## EXERCISE PROMPT
Write out every line of the material below as a JSON list of strings, one string per line, skipping blank lines.

## GIVEN DATA
** start **

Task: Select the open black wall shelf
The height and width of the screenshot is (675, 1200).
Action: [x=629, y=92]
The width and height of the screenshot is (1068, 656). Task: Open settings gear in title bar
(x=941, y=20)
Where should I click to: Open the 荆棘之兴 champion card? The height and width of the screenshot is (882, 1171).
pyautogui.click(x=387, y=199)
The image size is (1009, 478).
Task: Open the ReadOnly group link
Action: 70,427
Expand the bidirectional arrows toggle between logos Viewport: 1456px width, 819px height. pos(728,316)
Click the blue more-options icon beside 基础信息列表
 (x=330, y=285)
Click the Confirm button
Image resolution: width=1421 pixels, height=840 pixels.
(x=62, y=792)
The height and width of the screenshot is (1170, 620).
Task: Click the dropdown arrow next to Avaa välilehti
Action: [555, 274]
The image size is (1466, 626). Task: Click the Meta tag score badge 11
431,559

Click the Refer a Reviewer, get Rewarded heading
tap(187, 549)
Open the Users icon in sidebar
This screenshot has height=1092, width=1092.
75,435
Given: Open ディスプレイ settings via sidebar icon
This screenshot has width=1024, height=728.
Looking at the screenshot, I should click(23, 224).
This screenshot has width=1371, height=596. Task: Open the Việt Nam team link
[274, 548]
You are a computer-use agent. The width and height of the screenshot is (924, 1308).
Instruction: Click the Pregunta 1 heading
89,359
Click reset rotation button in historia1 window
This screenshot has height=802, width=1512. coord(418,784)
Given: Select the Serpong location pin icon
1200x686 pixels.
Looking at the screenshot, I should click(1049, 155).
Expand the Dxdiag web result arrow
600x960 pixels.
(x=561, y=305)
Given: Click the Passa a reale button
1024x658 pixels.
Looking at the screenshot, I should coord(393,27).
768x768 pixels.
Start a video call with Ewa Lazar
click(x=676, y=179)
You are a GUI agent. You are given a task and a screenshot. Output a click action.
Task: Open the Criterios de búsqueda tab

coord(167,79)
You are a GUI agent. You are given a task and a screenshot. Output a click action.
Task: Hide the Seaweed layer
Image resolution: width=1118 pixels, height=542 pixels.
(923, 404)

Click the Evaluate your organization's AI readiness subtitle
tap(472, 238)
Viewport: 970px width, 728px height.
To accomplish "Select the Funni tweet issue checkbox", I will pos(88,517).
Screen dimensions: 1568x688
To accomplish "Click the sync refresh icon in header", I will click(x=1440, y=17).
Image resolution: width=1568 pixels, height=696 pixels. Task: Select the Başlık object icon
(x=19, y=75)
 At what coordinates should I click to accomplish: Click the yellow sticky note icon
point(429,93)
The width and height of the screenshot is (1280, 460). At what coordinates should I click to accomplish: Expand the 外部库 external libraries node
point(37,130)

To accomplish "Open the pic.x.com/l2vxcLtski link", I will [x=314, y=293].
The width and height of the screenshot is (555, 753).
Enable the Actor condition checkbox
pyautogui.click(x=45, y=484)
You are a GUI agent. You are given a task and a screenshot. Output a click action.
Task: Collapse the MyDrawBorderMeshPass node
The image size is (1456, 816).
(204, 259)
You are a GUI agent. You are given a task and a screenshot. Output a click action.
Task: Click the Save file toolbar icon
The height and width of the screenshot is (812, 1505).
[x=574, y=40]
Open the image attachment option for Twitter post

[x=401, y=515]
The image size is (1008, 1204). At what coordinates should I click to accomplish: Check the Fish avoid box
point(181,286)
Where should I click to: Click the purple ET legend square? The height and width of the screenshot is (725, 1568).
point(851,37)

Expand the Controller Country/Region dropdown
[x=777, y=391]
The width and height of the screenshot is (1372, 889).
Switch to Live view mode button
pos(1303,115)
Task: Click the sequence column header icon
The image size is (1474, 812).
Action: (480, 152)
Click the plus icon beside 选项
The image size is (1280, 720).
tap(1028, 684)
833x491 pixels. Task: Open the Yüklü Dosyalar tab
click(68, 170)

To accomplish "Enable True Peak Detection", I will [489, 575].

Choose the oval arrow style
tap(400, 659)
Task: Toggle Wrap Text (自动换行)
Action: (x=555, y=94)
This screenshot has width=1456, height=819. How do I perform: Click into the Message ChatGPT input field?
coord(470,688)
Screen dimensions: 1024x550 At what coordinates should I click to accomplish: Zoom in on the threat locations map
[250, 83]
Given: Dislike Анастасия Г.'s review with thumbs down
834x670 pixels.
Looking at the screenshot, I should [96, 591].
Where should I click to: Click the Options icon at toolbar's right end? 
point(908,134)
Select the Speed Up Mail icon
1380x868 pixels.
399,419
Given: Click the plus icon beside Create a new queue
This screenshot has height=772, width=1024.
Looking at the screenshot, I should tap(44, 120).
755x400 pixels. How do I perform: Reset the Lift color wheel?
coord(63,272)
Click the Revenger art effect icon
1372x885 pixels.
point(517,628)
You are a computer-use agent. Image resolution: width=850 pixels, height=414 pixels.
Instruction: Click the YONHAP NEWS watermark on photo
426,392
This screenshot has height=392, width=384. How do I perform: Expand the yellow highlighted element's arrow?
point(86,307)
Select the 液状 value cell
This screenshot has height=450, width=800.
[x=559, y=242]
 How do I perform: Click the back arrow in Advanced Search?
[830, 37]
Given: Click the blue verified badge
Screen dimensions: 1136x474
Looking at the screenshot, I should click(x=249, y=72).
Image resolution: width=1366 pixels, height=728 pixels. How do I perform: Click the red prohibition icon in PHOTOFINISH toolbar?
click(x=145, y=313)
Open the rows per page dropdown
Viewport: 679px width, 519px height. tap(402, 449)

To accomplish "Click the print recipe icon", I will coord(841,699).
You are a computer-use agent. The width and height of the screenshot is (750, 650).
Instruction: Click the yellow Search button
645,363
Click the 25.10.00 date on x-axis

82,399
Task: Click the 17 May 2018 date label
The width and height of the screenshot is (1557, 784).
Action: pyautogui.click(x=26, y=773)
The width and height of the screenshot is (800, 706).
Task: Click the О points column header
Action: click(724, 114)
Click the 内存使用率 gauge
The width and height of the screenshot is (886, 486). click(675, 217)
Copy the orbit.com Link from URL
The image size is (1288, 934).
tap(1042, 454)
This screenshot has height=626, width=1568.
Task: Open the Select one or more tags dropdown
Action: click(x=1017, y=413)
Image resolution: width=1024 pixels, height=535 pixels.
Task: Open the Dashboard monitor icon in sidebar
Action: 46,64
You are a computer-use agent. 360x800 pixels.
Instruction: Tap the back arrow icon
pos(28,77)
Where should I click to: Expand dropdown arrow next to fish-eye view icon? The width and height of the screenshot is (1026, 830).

** end **

## REPLY
[
  "Task: Select the open black wall shelf",
  "The height and width of the screenshot is (675, 1200).",
  "Action: [x=629, y=92]",
  "The width and height of the screenshot is (1068, 656). Task: Open settings gear in title bar",
  "(x=941, y=20)",
  "Where should I click to: Open the 荆棘之兴 champion card? The height and width of the screenshot is (882, 1171).",
  "pyautogui.click(x=387, y=199)",
  "The image size is (1009, 478).",
  "Task: Open the ReadOnly group link",
  "Action: 70,427",
  "Expand the bidirectional arrows toggle between logos Viewport: 1456px width, 819px height. pos(728,316)",
  "Click the blue more-options icon beside 基础信息列表",
  " (x=330, y=285)",
  "Click the Confirm button",
  "Image resolution: width=1421 pixels, height=840 pixels.",
  "(x=62, y=792)",
  "The height and width of the screenshot is (1170, 620).",
  "Task: Click the dropdown arrow next to Avaa välilehti",
  "Action: [555, 274]",
  "The image size is (1466, 626). Task: Click the Meta tag score badge 11",
  "431,559",
  "Click the Refer a Reviewer, get Rewarded heading",
  "tap(187, 549)",
  "Open the Users icon in sidebar",
  "This screenshot has height=1092, width=1092.",
  "75,435",
  "Given: Open ディスプレイ settings via sidebar icon",
  "This screenshot has width=1024, height=728.",
  "Looking at the screenshot, I should click(23, 224).",
  "This screenshot has width=1371, height=596. Task: Open the Việt Nam team link",
  "[274, 548]",
  "You are a computer-use agent. The width and height of the screenshot is (924, 1308).",
  "Instruction: Click the Pregunta 1 heading",
  "89,359",
  "Click reset rotation button in historia1 window",
  "This screenshot has height=802, width=1512. coord(418,784)",
  "Given: Select the Serpong location pin icon",
  "1200x686 pixels.",
  "Looking at the screenshot, I should click(1049, 155).",
  "Expand the Dxdiag web result arrow",
  "600x960 pixels.",
  "(x=561, y=305)",
  "Given: Click the Passa a reale button",
  "1024x658 pixels.",
  "Looking at the screenshot, I should coord(393,27).",
  "768x768 pixels.",
  "Start a video call with Ewa Lazar",
  "click(x=676, y=179)",
  "You are a GUI agent. You are given a task and a screenshot. Output a click action.",
  "Task: Open the Criterios de búsqueda tab",
  "coord(167,79)",
  "You are a GUI agent. You are given a task and a screenshot. Output a click action.",
  "Task: Hide the Seaweed layer",
  "Image resolution: width=1118 pixels, height=542 pixels.",
  "(923, 404)",
  "Click the Evaluate your organization's AI readiness subtitle",
  "tap(472, 238)",
  "Viewport: 970px width, 728px height.",
  "To accomplish \"Select the Funni tweet issue checkbox\", I will pos(88,517).",
  "Screen dimensions: 1568x688",
  "To accomplish \"Click the sync refresh icon in header\", I will click(x=1440, y=17).",
  "Image resolution: width=1568 pixels, height=696 pixels. Task: Select the Başlık object icon",
  "(x=19, y=75)",
  " At what coordinates should I click to accomplish: Click the yellow sticky note icon",
  "point(429,93)",
  "The width and height of the screenshot is (1280, 460). At what coordinates should I click to accomplish: Expand the 外部库 external libraries node",
  "point(37,130)",
  "To accomplish \"Open the pic.x.com/l2vxcLtski link\", I will [x=314, y=293].",
  "The width and height of the screenshot is (555, 753).",
  "Enable the Actor condition checkbox",
  "pyautogui.click(x=45, y=484)",
  "You are a GUI agent. You are given a task and a screenshot. Output a click action.",
  "Task: Collapse the MyDrawBorderMeshPass node",
  "The image size is (1456, 816).",
  "(204, 259)",
  "You are a GUI agent. You are given a task and a screenshot. Output a click action.",
  "Task: Click the Save file toolbar icon",
  "The height and width of the screenshot is (812, 1505).",
  "[x=574, y=40]",
  "Open the image attachment option for Twitter post",
  "[x=401, y=515]",
  "The image size is (1008, 1204). At what coordinates should I click to accomplish: Check the Fish avoid box",
  "point(181,286)",
  "Where should I click to: Click the purple ET legend square? The height and width of the screenshot is (725, 1568).",
  "point(851,37)",
  "Expand the Controller Country/Region dropdown",
  "[x=777, y=391]",
  "The width and height of the screenshot is (1372, 889).",
  "Switch to Live view mode button",
  "pos(1303,115)",
  "Task: Click the sequence column header icon",
  "The image size is (1474, 812).",
  "Action: (480, 152)",
  "Click the plus icon beside 选项",
  "The image size is (1280, 720).",
  "tap(1028, 684)",
  "833x491 pixels. Task: Open the Yüklü Dosyalar tab",
  "click(68, 170)",
  "To accomplish \"Enable True Peak Detection\", I will [489, 575].",
  "Choose the oval arrow style",
  "tap(400, 659)",
  "Task: Toggle Wrap Text (自动换行)",
  "Action: (x=555, y=94)",
  "This screenshot has width=1456, height=819. How do I perform: Click into the Message ChatGPT input field?",
  "coord(470,688)",
  "Screen dimensions: 1024x550 At what coordinates should I click to accomplish: Zoom in on the threat locations map",
  "[250, 83]",
  "Given: Dislike Анастасия Г.'s review with thumbs down",
  "834x670 pixels.",
  "Looking at the screenshot, I should [96, 591].",
  "Where should I click to: Click the Options icon at toolbar's right end? ",
  "point(908,134)",
  "Select the Speed Up Mail icon",
  "1380x868 pixels.",
  "399,419",
  "Given: Click the plus icon beside Create a new queue",
  "This screenshot has height=772, width=1024.",
  "Looking at the screenshot, I should tap(44, 120).",
  "755x400 pixels. How do I perform: Reset the Lift color wheel?",
  "coord(63,272)",
  "Click the Revenger art effect icon",
  "1372x885 pixels.",
  "point(517,628)",
  "You are a computer-use agent. Image resolution: width=850 pixels, height=414 pixels.",
  "Instruction: Click the YONHAP NEWS watermark on photo",
  "426,392",
  "This screenshot has height=392, width=384. How do I perform: Expand the yellow highlighted element's arrow?",
  "point(86,307)",
  "Select the 液状 value cell",
  "This screenshot has height=450, width=800.",
  "[x=559, y=242]",
  " How do I perform: Click the back arrow in Advanced Search?",
  "[830, 37]",
  "Given: Click the blue verified badge",
  "Screen dimensions: 1136x474",
  "Looking at the screenshot, I should click(x=249, y=72).",
  "Image resolution: width=1366 pixels, height=728 pixels. How do I perform: Click the red prohibition icon in PHOTOFINISH toolbar?",
  "click(x=145, y=313)",
  "Open the rows per page dropdown",
  "Viewport: 679px width, 519px height. tap(402, 449)",
  "To accomplish \"Click the print recipe icon\", I will coord(841,699).",
  "You are a computer-use agent. The width and height of the screenshot is (750, 650).",
  "Instruction: Click the yellow Search button",
  "645,363",
  "Click the 25.10.00 date on x-axis",
  "82,399",
  "Task: Click the 17 May 2018 date label",
  "The width and height of the screenshot is (1557, 784).",
  "Action: pyautogui.click(x=26, y=773)",
  "The width and height of the screenshot is (800, 706).",
  "Task: Click the О points column header",
  "Action: click(724, 114)",
  "Click the 内存使用率 gauge",
  "The width and height of the screenshot is (886, 486). click(675, 217)",
  "Copy the orbit.com Link from URL",
  "The image size is (1288, 934).",
  "tap(1042, 454)",
  "This screenshot has height=626, width=1568.",
  "Task: Open the Select one or more tags dropdown",
  "Action: click(x=1017, y=413)",
  "Image resolution: width=1024 pixels, height=535 pixels.",
  "Task: Open the Dashboard monitor icon in sidebar",
  "Action: 46,64",
  "You are a computer-use agent. 360x800 pixels.",
  "Instruction: Tap the back arrow icon",
  "pos(28,77)",
  "Where should I click to: Expand dropdown arrow next to fish-eye view icon? The width and height of the screenshot is (1026, 830)."
]